L'Arnacoeur (Heartbreaker) (2010)




















(Dir. Pascal Chaumeil, 2010)

* * * *

Inspired by the 1934 multiple Oscar winner, It Happened One Night, and his own disapproval of his cousin's spouse, screenwriter Laurent Zeitoun arrived fantastically at a sinister and real business proposition: What if you could pay a smart super-stud to break up a relationship, and make a film about it? Romain Duris (De battre mon coeur s'est arrete: The Beat That My Heart Skipped]) is back with a bang, except that he does not sleep with any of his unknowing customers. Helped by his sister Melanie and brother-in-law Marc, Alex (Duris) is tasked to lie expertly, be cool, prolific but professional under personal and financial pressures.

Opening with shots of legs, cleavage, bums and muscles, and pamphlets for a wet t-shirt competition soundtracked by 'Son Of A Preacher Man', Heartbreaker feels like a misleading title. But after easy victories for pro seducer Alex, the challenge of a lifetime presents itself. Vanessa Paradis plays Juliette, an elegant and imperfectly (you'll see what I mean) stunning poor little rich girl. Oblivious to his smouldering and smiling, she immediately forces Alex into unfamiliar unease. In an argument with her father, checking that the correct "bodyguard" has arrived, she belittles Alex's appearance, who has to rush before a mirror and reassure himself: "My suit's fine. It's a Paul Smith." Juliette is marrying a Brit (recognizable as Kira Knightley's thoughtful reject in Love Actually), a sensitive, flawless stereotype, and her father is determined to stop his daughter from committing to "boredom". Who are you going to call? Relationship-busters. This is bizarre and powerfully blithe.

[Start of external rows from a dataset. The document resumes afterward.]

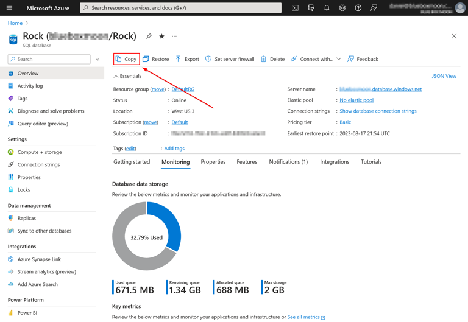Select the Notifications (1) tab
The width and height of the screenshot is (468, 322).
[288, 162]
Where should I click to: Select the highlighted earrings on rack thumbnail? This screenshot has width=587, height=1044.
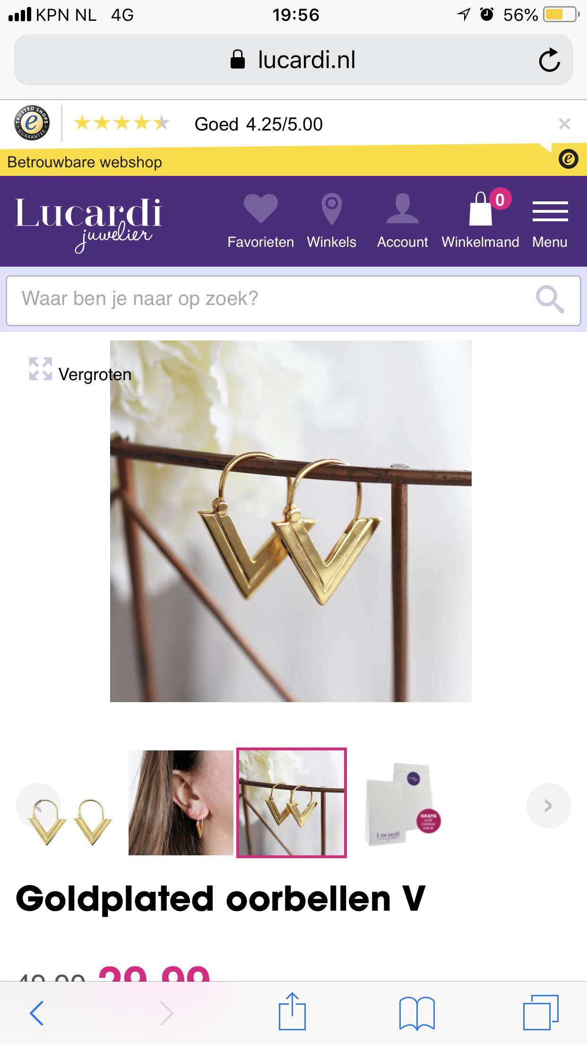[292, 803]
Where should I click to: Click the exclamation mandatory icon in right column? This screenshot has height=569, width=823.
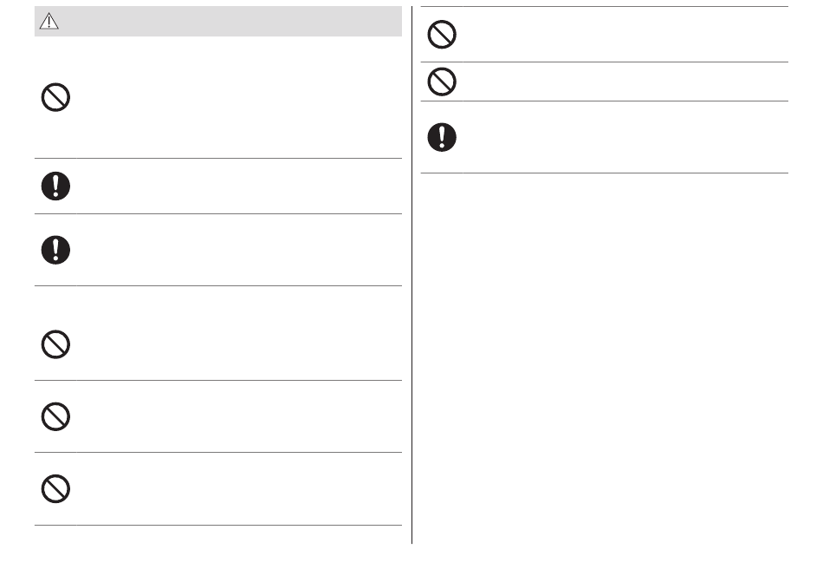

Alex's smart sister and her clumsy husband are inexpendable in this team effort. They are responsible for "customer" research and camera surveillance, and their supporting-cast guises vary from hobo to waitress to racing driver. The funniest scam which made people fall off their seats laughing was something even more daring. Getting nowhere with a fed-up Juliette, Alex tells her he will quit "protecting" her if she pays him off. So Juliette writes him a cheque, only to tear it up five minutes later when he has flung himself against a car windscreen, sprinted after the vehicle and rescued her handbag from a "mugger".

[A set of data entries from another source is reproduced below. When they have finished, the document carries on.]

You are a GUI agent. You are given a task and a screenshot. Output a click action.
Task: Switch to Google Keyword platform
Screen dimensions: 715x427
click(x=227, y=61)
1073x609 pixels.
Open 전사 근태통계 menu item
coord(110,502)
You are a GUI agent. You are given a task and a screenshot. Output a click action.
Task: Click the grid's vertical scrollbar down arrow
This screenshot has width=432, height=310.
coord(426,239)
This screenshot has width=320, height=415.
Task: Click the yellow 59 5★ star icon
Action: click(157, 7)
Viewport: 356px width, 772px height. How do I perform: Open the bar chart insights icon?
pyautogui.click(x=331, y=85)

Action and location profit from one another: effectively this is a film about the heat of seduction through a blacked-out window. The voyeurism, tawdry when Alex is watching his princess-victim undressing in the next room yet pitiable when he has "broken his own heart", is utterly compatible with tax-haven Monaco - where better to shoot than a morbid utopia where beaches make way for Prada, where champagne fills in for water, where superficiality is as considerable as the heat. Whether Alex and Juliette do or don't get together is thankfully unimportant. The wild, ridiculous plot (gangsters are filling in for Eros), the stubborness of desire, and one of the world's most gifted lead-actors satisfy at the exit.

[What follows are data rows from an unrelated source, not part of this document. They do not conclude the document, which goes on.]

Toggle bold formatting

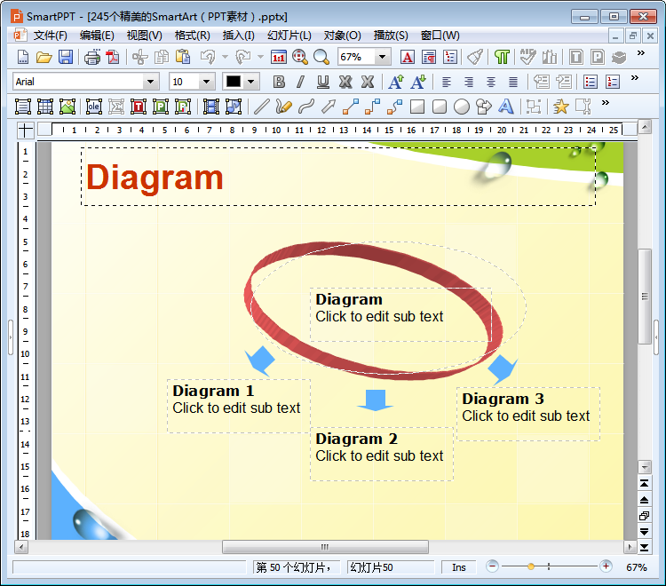(x=279, y=82)
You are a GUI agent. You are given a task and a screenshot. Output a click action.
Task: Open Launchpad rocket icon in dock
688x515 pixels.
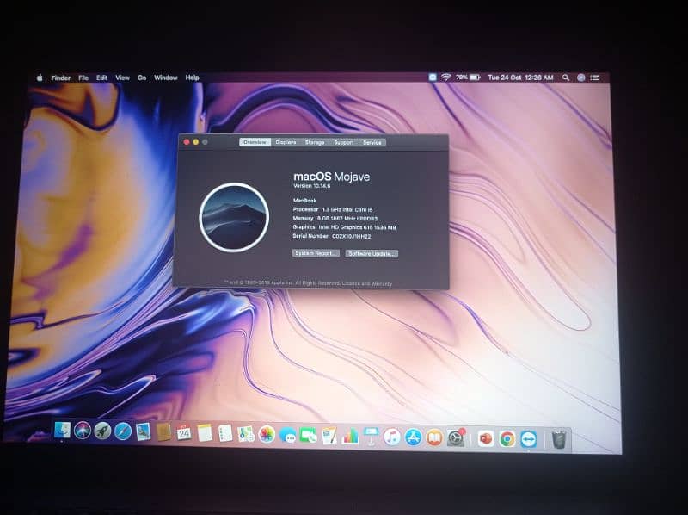102,431
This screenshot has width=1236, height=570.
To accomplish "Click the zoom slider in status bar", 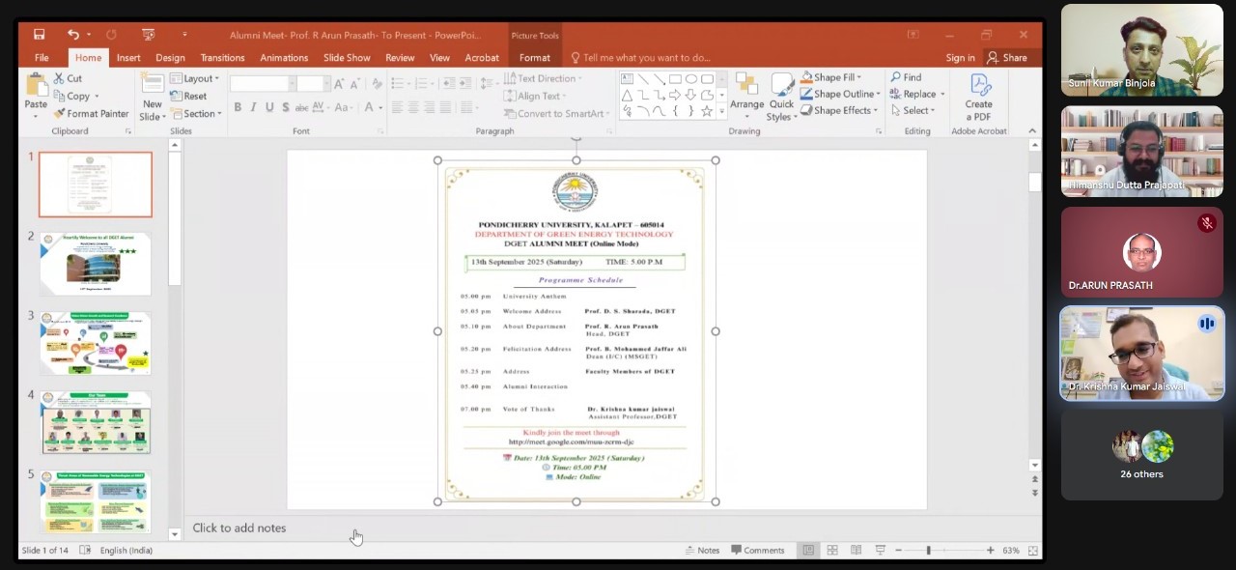I will click(929, 550).
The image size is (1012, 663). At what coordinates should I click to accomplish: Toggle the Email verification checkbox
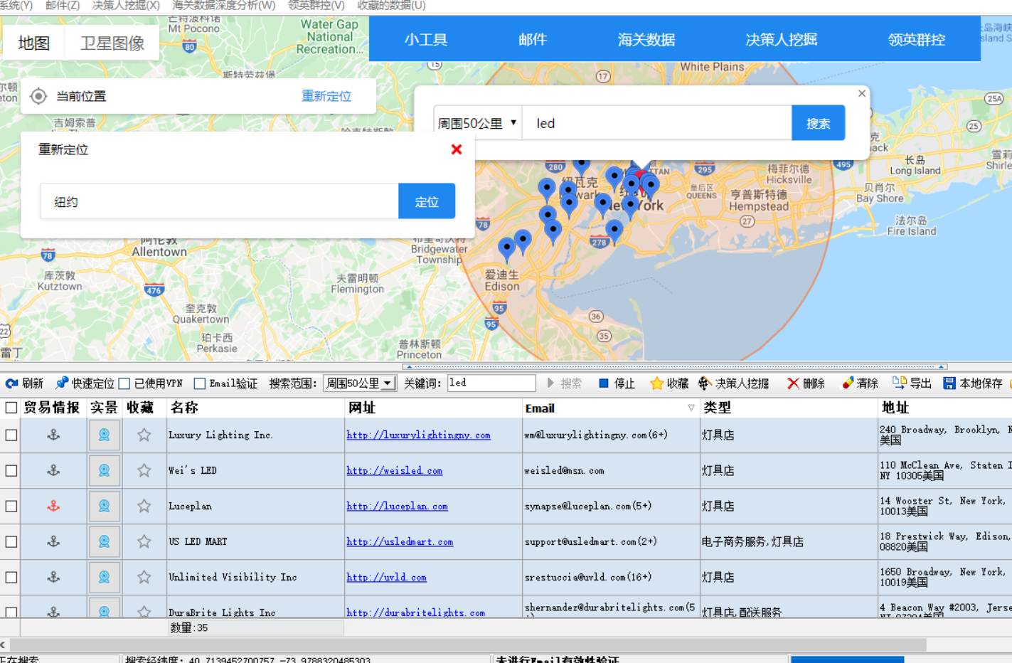pyautogui.click(x=200, y=383)
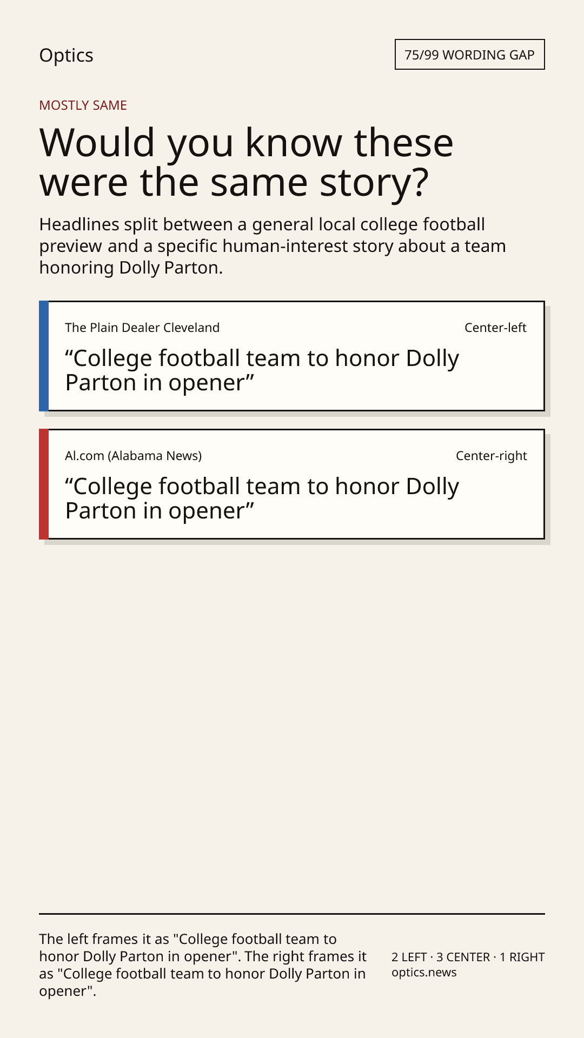Click the 75/99 WORDING GAP badge
Image resolution: width=584 pixels, height=1038 pixels.
point(469,55)
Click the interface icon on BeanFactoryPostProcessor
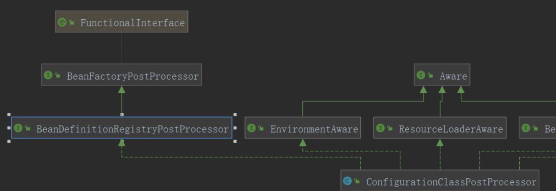Viewport: 556px width, 191px height. (x=48, y=75)
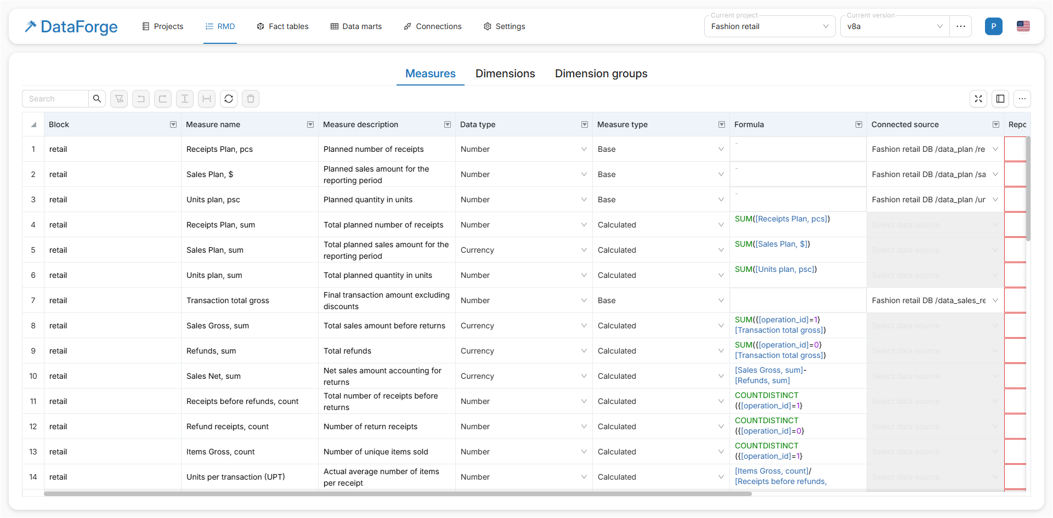Click the trash delete icon
Screen dimensions: 1053x518
tap(251, 99)
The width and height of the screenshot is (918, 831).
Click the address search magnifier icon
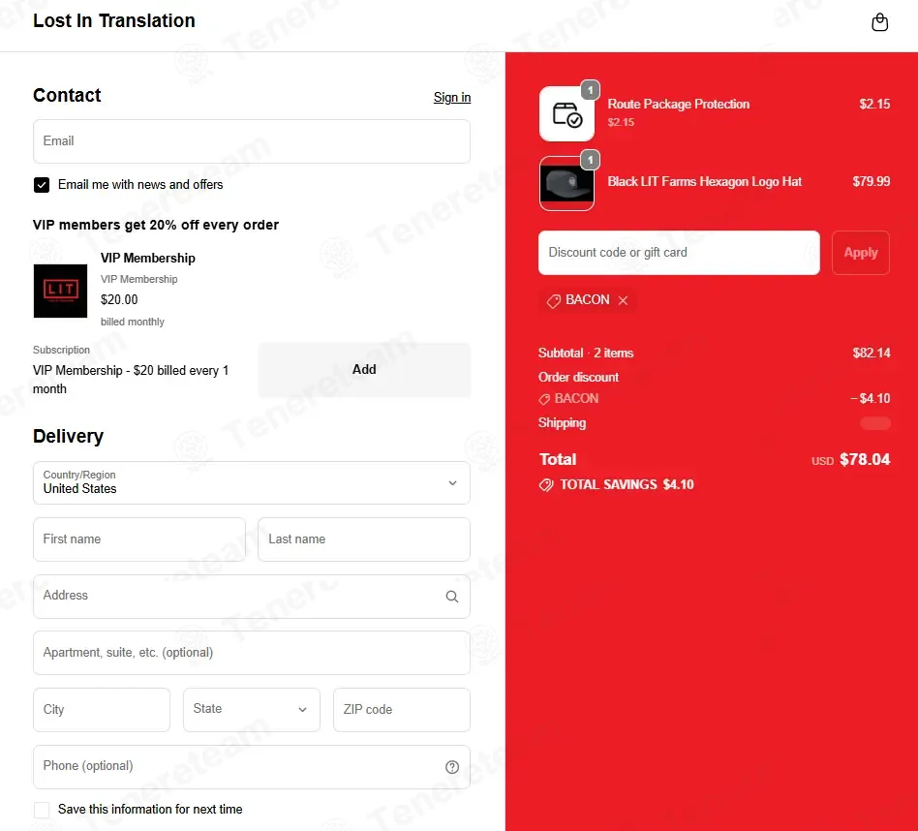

Predictable and far from new, this could so easily have been a Hugh Grant and Sandra Bullock hack-job - and perhaps it will become so, since Working Line and Universal Pictures have reportedly bought the rights for a Hollywood chronicle. But for now, L'Arnacoeur is a messianic event in a painful summer of cinema; elemental chalk in an Odeon reeking of cheese. Director Pascal Chaumeil's end-product is precisely a matter of defeating cliche. On coincidence (would-be lovers running to each other, meeting on a road) and soppiness (romances founded on Dirty Dancing and George Michael and U-turns), the film means to parody and bring them - as Romain Duris becomes - "alive". Every now and again a film comes along that speaks to every adult and can, ironically, do no wrong. Trust my judgement, and more importantly L'Arnacoeur's 92% aggregate critical rating, and go and see this hyper-cool, ensouled movie on the big screen.